— Records shown —
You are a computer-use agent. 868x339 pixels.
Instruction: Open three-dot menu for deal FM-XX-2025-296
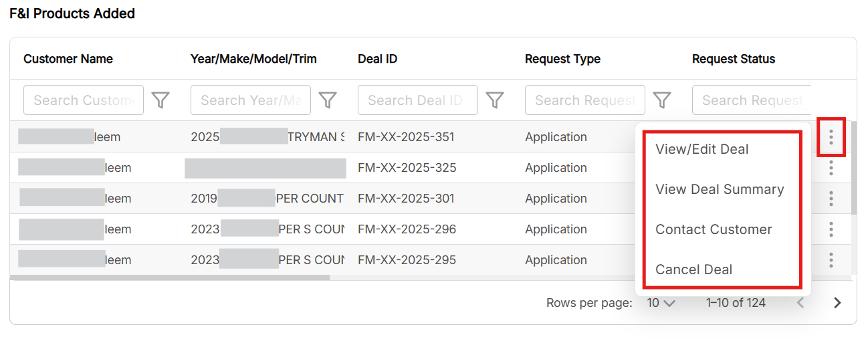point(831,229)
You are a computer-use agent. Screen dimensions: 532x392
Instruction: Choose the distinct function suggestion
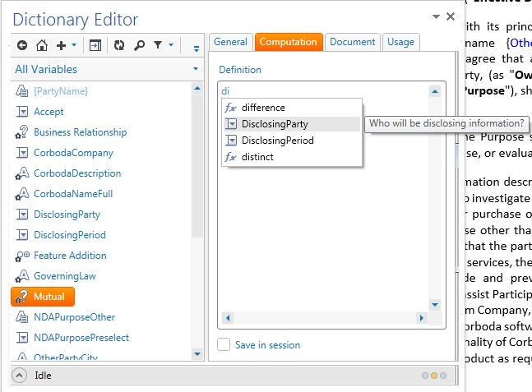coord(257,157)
* * *
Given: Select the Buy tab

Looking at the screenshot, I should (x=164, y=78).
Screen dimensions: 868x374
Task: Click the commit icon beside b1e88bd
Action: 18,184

— Work to be completed —
The answer must be every line of the data that holds the word "computer".

— Solution to the exercise —
You are a computer-use agent. 868x339 pixels.
You are a computer-use agent. Screen dimensions: 532x392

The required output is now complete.